Vidya Balan in and as Shakuntala Devi conquers the script, but the script does no justice to her acting skills. The film by Anu Menon is an absolute celebration of Devi’s life as a mathematician and mother.
Cast: Vidya Balan, Jisshu Sengupta, Sanya Malhotra and Amit Sadh
Director: Anu Menon
Anu Menon’s biopic of Shakuntala Devi, the world-renowned math wizard played by Vidya Balan, shows her romance with numbers that took her all around the world. Menon was encouraged to narrate the story through the eyes of Devi’s daughter Anupama Banerji (Sanya Malhotra) believably because daughters understand and relate to their mother’s hardships.
Shakuntala Devi was a Jedi since childhood. She helped her family earn a livelihood through her math shows. But her father didn’t find her worthy enough, probably because in the 1930s, education wasn’t considered important for girls. However, Shakuntala insisted on “badi aurat (prominent woman)” rather than “bada aadmi (prominent man)” because she had always been the soul of her family, on whom other members were dependent.
Vidya Balan, from a juvenile Devi to an adult Devi, essayed the character so effortlessly and confidently that it looked like a cakewalk.
You could see her streaming from tones of emotions, especially when she triumphs to earn her name all over the world, and yet struggle in her personal life. Here is when the script turns this math wizard’s biopic into a filmy drama, where a stubborn daughter opposes her mother’s ambition.
Sanya Malhotra doesn’t embody her performance, she appears harsh towards her character. Even the fierce dialogues wrapped with anguished emotions turn to portray her as a comic character.
Trust me, you’ll find yourself laughing instead of feeling her emotions when she delivers an angry dialogue. Unlike other daughters who admire and adore their mothers, Anupama is irked by her mother’s ambition, because of which her childhood is different from the ‘normal’ childhood of other kids.
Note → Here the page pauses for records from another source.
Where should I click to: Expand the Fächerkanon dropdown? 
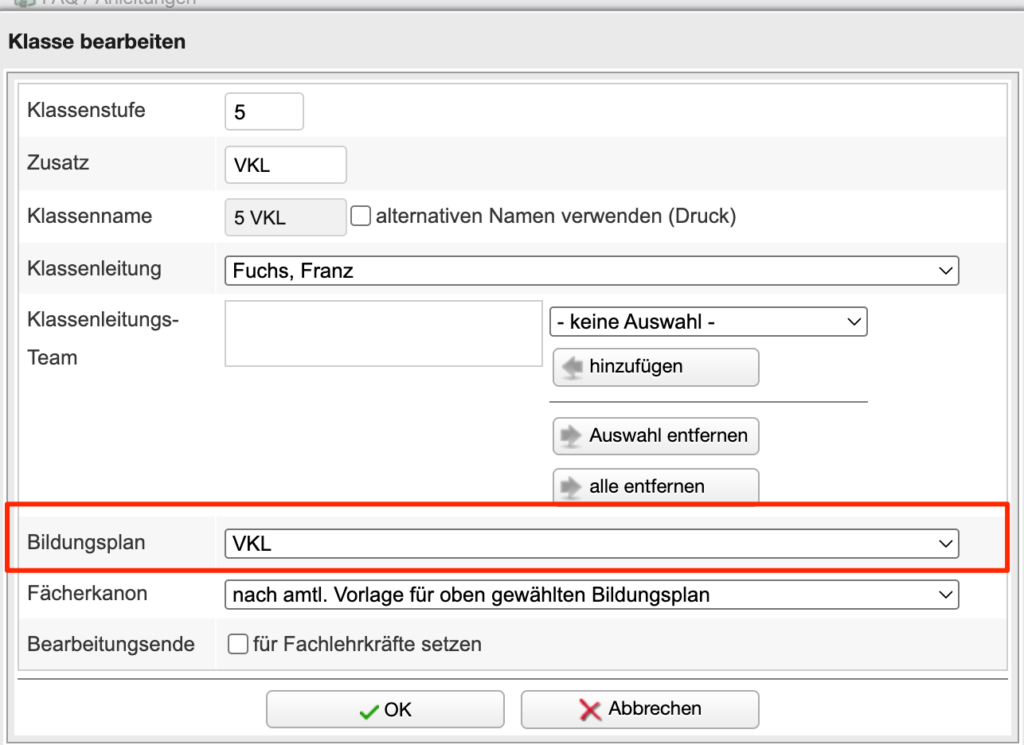[x=591, y=595]
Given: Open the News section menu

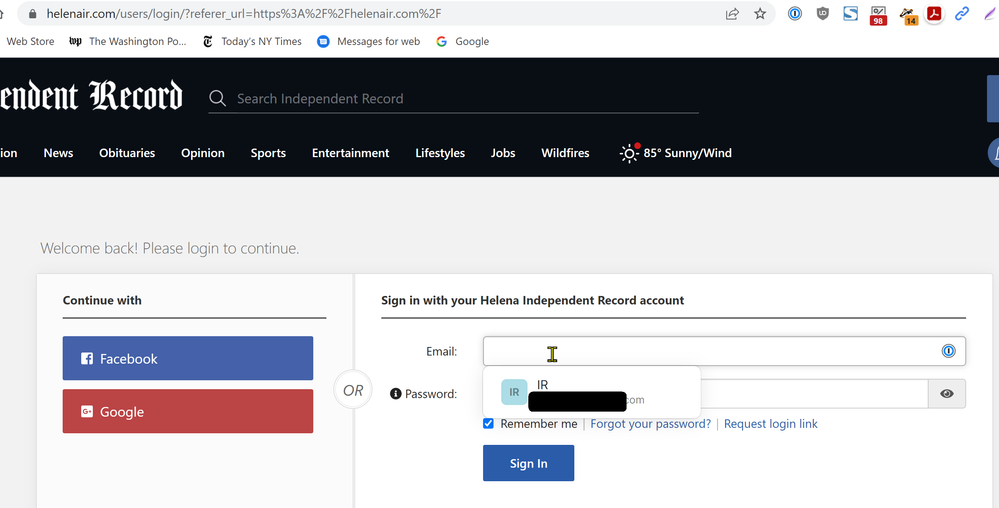Looking at the screenshot, I should click(x=58, y=153).
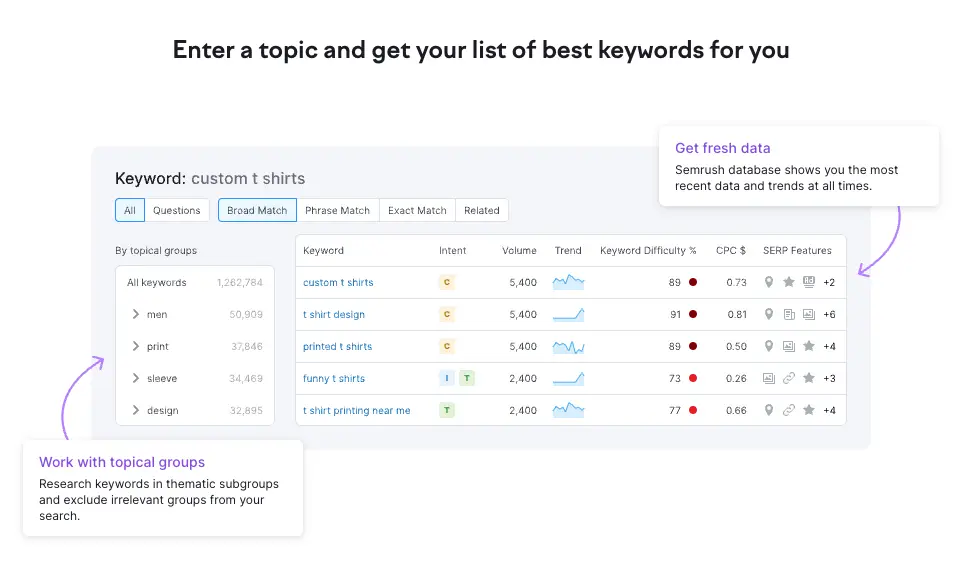Click the site links icon for funny t shirts
Image resolution: width=965 pixels, height=565 pixels.
[789, 378]
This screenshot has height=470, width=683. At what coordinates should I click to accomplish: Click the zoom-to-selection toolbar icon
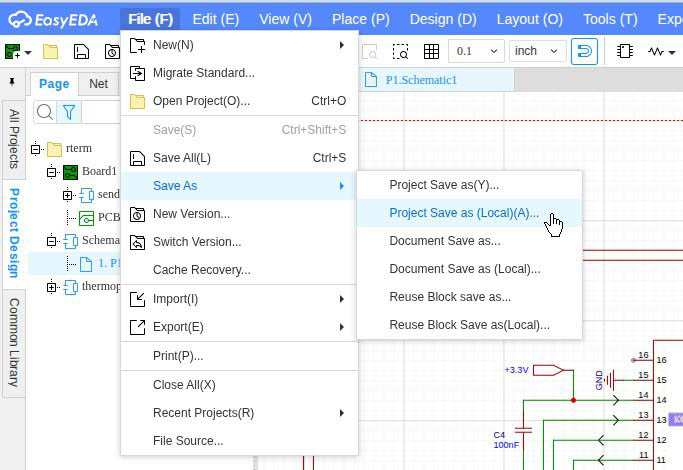(400, 51)
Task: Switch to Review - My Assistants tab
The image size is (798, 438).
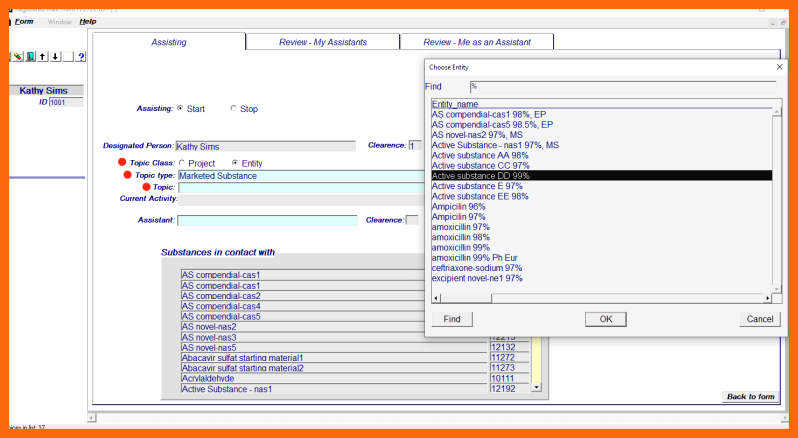Action: [x=322, y=42]
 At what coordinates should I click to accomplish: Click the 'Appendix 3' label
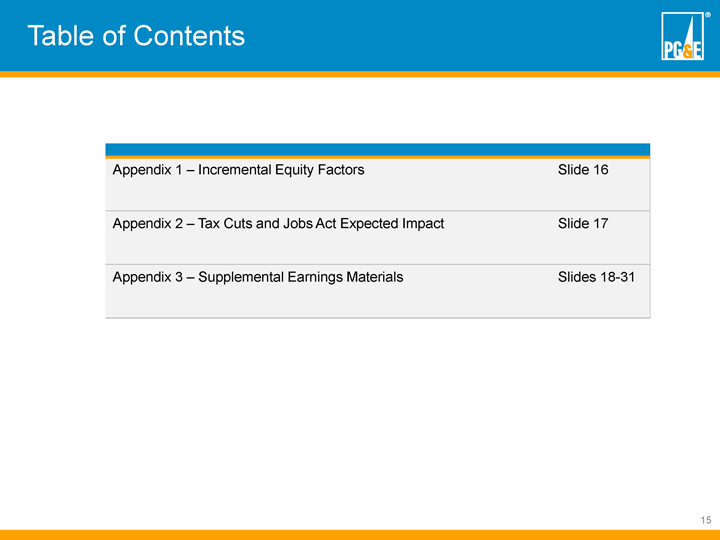click(149, 276)
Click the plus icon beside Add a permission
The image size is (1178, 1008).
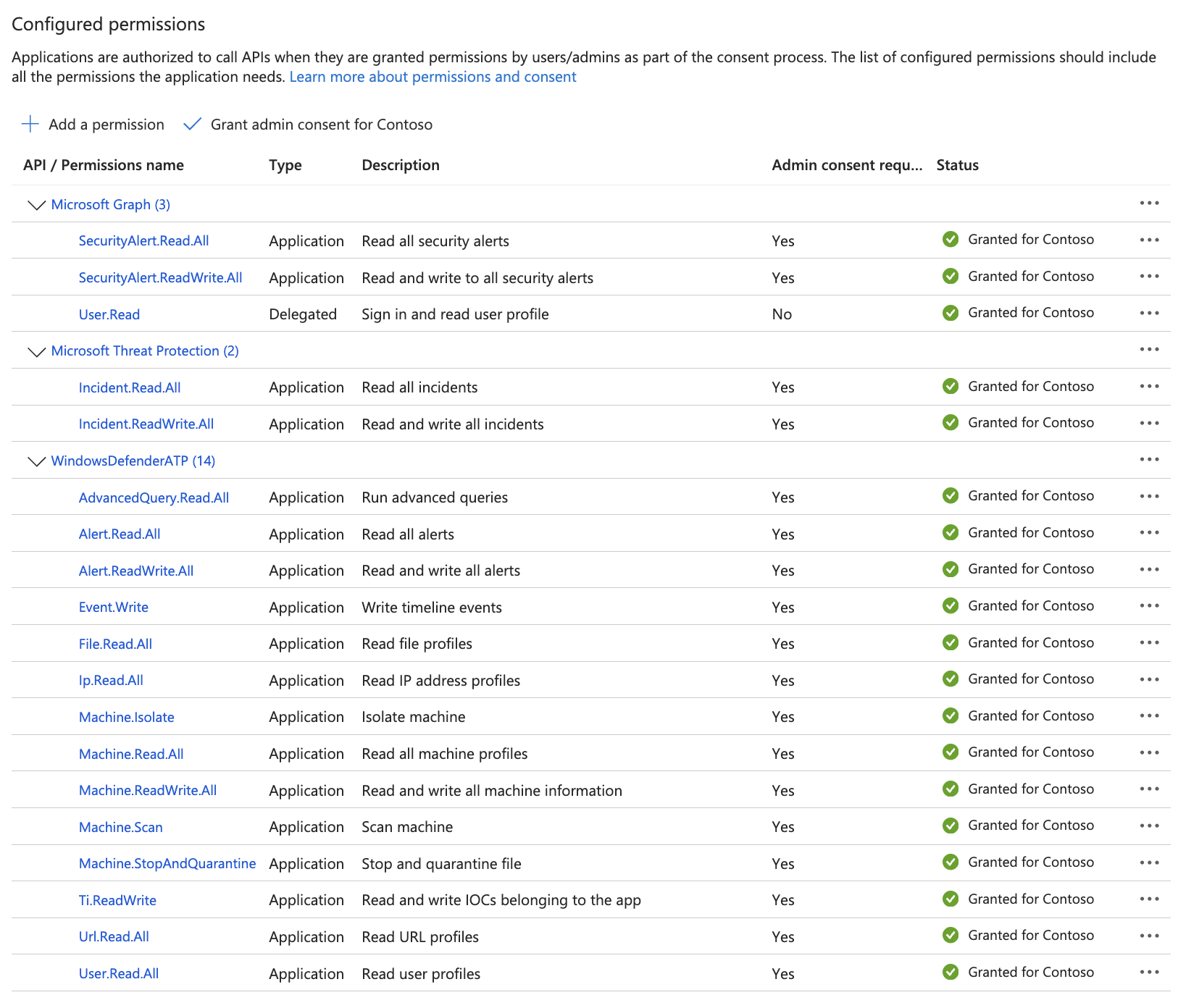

All she wants is to lead her life like a ‘normal’ woman and be happily married.
Shakuntala Devi was much more than a math genius. She was an astrologer, a prodigious politician, and author of World of Homosexuals and many other books. But such events are frantically accelerated in the film and make the film lose its focal point. Why was Shakuntala Devi a great woman and what was she like? These and more such questions are unquoted in Menon’s film. The poor screenplay hijacks the average script and the film nubs the vivacity of Devi’s role as a human-computer.
Jisshu Sengupta and Amit Sadh as Devi’s spouse and son-in-law respectively are apparently not the men we see in a regular Hindi film. They believe a woman’s identity isn’t confined to household chores. They support the women in their lives and have faith in their abilities. “Vidya kasam (swear on education)”, the most reiterated dialogue of the film, sets an equilibrium that Vidya’s performance is the golden sword of the film that could make the film a success.
This biography does not whitewash the image of its protagonist. The movie aptly displays that unlike Kalidasa’s Shakuntala, Shakuntala Devi wasn’t the perfect woman. Her imperfections are in contrast to her perfect mathematical skills. She bears that feminine ego when her daughter learns to mumble “Baba” as the first word instead of “Maa” because she had brought the child into this world bearing a painful childbirth.
“Jab amazing ho sakti hun, toh normal kyun banu (When I can be amazing, why be normal)?” Devi teaches everyone not to become complacent at being ‘normal’ when they can be ‘amazing’.
Anu Menon may not be giving a respite to the audience with her debut film, but considering this is her first movie in the Hindi cinema, that too a biopic, and one without exaggeration, it does encourage more women-centric stories in future.